Harcèlement moral : l’administration est responsable même en l’absence de faute.
Par un arrêt Mme A… et syndicat SGEN-CFDTen date du 28 juin 2019 (req. n° 415863), le Conseil d’État précise qu’un agent victime, dans l’exercice de ses fonctions, de harcèlement moral peut engager la responsabilité de l’administration afin d’être indemnisé de son préjudice même en l’absence de faute qui serait imputable à celle-ci.
En l’espèce, Mme A… ayant estimé avoir été victime du 1er septembre 2004 au 1er septembre 2009, dans le cadre de l’exercice de ses fonctions de proviseur du lycée professionnel Ampère de Morsang-sur-Orge, d’agissements de harcèlement moral commis par des personnels administratif et enseignant, a demandé au tribunal administratif de Versailles de condamner l’État à lui verser la somme de 328 740,86 euros au titre de la réparation des préjudices qui en ont résulté, dont ceux résultant de la mutation d’office, à compter du 1er septembre 2009, dont elle a fait l’objet eu égard à la situation dans cet établissement.
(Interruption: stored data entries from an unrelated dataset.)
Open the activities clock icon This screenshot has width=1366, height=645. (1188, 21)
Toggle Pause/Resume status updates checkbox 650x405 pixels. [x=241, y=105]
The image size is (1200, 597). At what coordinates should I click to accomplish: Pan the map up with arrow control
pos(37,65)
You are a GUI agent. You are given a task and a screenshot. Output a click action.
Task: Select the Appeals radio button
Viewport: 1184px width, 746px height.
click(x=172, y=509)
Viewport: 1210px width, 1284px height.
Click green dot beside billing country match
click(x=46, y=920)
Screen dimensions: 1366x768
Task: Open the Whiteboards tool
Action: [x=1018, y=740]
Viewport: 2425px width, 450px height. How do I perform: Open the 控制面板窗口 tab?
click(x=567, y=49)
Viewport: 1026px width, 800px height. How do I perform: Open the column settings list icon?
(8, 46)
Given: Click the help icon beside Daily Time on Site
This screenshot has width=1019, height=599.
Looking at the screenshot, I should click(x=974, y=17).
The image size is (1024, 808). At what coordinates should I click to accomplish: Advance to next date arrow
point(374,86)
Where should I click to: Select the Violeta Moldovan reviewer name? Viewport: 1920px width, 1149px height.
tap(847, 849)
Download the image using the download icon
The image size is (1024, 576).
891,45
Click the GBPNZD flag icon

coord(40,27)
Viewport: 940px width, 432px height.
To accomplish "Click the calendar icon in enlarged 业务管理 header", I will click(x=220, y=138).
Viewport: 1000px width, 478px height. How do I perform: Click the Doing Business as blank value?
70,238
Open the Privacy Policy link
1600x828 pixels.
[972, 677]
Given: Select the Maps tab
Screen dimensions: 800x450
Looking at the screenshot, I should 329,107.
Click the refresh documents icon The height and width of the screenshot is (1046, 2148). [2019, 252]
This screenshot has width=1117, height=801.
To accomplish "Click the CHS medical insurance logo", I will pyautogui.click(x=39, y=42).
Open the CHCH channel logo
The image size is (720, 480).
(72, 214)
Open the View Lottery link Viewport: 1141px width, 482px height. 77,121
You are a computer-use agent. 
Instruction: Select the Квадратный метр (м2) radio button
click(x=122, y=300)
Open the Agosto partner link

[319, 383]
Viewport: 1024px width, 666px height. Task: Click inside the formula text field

Par un jugement du 23 mars 2015, le tribunal administratif a rejeté sa demande. Par un arrêt du 21 septembre 2017, la cour administrative d’appel de Versailles, après avoir admis l’intervention du syndicat SGEN-CFDT de l’académie de Versailles, a rejeté l’appel formé par Mme A… contre ce jugement.
Saisi d’un pourvoi par Mme A… et le syndicat SGEN-CFDT de l’académie de Versailles, le Conseil d’État a, pour annuler l’arrêt de la cour administrative d’appel de Versailles, considéré que « lorsqu’un agent est victime, dans l’exercice de ses fonctions, d’agissements répétés de harcèlement moral visés à l’article 6 quinquies de la loi du 13 juillet 1983 […], il peut demander à être indemnisé par l’administration de la totalité du préjudice subi, alors même que ces agissements ne résulteraient pas d’une faute qui serait imputable à celle-ci. Dans ce cas, si ces agissements sont imputables en tout ou partie à une faute personnelle d’un autre ou d’autres agents publics, le juge administratif, saisi en ce sens par l’administration, détermine la contribution de cet agent ou de ces agents à la charge de la réparation. »
Or, conclut la Haute Assemblée, « après avoir relevé que, nommée proviseur, Mme A…avait “immédiatement constaté l’existence de pratiques contestables” auxquelles elle avait voulu mettre un terme et qu’elle avait alors “été confrontée à l’hostilité d’une partie du personnel” du lycée, la cour a rejeté les conclusions indemnitaires de Mme A…présentées au titre des agissements de harcèlement dont elle soutenait avoir été l’objet au seul motif qu’aucune carence fautive n’était imputable à l’administration. Ce faisant, la cour administrative d’appel de Versailles a commis une erreur de droit dès lors que, ainsi qu’il a été dit au point précédent, un agent est fondé à rechercher la responsabilité de l’administration à raison d’agissements de harcèlement moral dont il aurait été victime dans l’exercice de ses fonctions, quand bien même ces agissements ne seraient pas imputables à une faute de l’administration. L’erreur de droit ainsi commise affecte l’arrêt dans son intégralité. »
N.B. : à comparer avec Cass. soc., 1er juin 2016, n° 14-19-702, Bull. 123.